Светлый фон

Я отвернулся от Софи. Сделал несколько шагов к окну, глубоко несчастный, встревоженный – в душе росла неуверенность, словно где-то глубоко в кишках раскручивался клубок боли. В комнату проник слабый терпкий запах гари, тем не менее я поднял раму и увидел, как внизу по улице тонкой голубой вуалью ползет дым. Вдали, над горевшим зданием, взвихрилось густое облако, но пламени я не увидел. Запахло сильнее – то ли обгоревшей краской, то ли дегтем или лаком вместе с паленой резиной. Снова взревели сирены, но на сей раз приглушенно, в другой стороне улицы, и я успел заметить, как фонтан воды гейзером взлетел в небо – к невидимым мне окнам, встретил на своем пути некий скрытый от глаз ад и рассеялся облаком пара. На тротуарах внизу зеваки без пиджаков, в одних рубашках, стали осторожно продвигаться ближе к огню, и я увидел, как два полисмена принялись перегораживать улицу деревянными барьерами. Никакая опасность ни гостинице, ни нам не угрожала, но я почувствовал, что меня трясет от беспокойства.

Я снова повернулся к Софи, в этот момент она посмотрела на меня с кровати и сказала:

– Язвинка, я должна тебе сейчас кое-что рассказать, я этого никогда никому не рассказывала. Никогда.

– Расскажи мне.

– Если ты не будешь это знать, ты про меня ничего не поймешь. А я вдруг почувствовала, что должна кому-то наконец рассказать.

– Расскажи мне, Софи.

– Сначала дай мне выпить.

Не раздумывая, я подошел к ее чемодану и вытянул из скользкого вороха полотна и шелка вторую бутылку виски: я знал, что она спрятана там. «Напивайся, Софи, – подумал я, – ты это заслужила». Затем я прошел в крошечную ванную, до половины наполнил водой рвотно-зеленый пластмассовый стаканчик и отнес ей в кровать. Софи до краев долила в него виски.

– А ты не хочешь? – спросила она.

Я отрицательно покачал головой и, вернувшись к окну, глубоко вдохнул бурые испарения далекого пожара.

– Тот день, когда меня привезли в Освенцим, – услышал я ее голос за своей спиной, – был такой красивый.
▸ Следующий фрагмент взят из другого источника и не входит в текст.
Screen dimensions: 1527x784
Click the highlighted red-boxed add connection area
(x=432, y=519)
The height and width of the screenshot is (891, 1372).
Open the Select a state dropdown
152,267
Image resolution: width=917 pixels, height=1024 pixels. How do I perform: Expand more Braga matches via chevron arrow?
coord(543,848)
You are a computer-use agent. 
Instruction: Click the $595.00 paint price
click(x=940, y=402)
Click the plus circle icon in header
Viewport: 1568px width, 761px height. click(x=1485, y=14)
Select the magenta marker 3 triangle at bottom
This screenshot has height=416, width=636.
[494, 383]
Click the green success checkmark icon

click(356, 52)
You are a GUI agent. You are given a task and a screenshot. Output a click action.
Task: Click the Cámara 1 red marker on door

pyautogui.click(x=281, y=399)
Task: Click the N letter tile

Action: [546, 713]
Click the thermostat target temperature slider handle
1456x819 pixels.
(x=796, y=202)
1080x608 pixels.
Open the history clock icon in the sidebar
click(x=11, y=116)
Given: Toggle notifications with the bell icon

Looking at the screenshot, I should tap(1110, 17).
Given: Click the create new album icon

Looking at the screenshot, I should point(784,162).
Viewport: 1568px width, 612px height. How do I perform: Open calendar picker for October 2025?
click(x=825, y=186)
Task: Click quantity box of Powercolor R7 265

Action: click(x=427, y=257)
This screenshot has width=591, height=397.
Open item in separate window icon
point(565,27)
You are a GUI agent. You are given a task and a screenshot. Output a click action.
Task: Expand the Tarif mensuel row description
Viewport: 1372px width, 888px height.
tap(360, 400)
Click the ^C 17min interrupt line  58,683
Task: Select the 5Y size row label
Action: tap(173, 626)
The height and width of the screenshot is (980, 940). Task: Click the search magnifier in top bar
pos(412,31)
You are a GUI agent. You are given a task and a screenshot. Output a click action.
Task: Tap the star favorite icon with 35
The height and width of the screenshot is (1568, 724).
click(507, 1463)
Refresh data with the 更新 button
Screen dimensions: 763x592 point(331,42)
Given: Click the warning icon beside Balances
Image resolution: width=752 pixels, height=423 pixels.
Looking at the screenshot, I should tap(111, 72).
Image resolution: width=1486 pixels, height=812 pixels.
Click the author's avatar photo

Форсития цвела.

«А я в это время ел бананы в Роли, в Северной Каролине», – подумал я не впервые за время знакомства с Софи, однако, пожалуй, впервые понимая все значение абсурда и неизбежно связанный с этим кошмар.

– А знаешь, Язвинка, в ту зиму в Варшаве Ванда предсказала свою смерть, и мою смерть, и смерть моих детей.

Я уже не помню точно, в каком месте повествования Софи преподобный Энтуисл услышал собственный шепот: «О Боже, Боже ты мой». Зато в моем сознании запечатлелось то, как эти слова – пока она вела свой рассказ, а дым стлался над соседними крышами и наконец пламя, ярко вспыхнув, взметнулось в небо, – эти слова, которые вначале я произносил с искренней пресвитерианской верой, в конце утратили всякий смысл. Я просто хочу сказать, что все эти восклицания «Боже», «Боже ж ты мой» или даже «Господи Иисусе», которые я шепотом снова и снова повторял, были такой же пустой скорлупой, как представление идиота о Боге или мысль, что он вообще может существовать.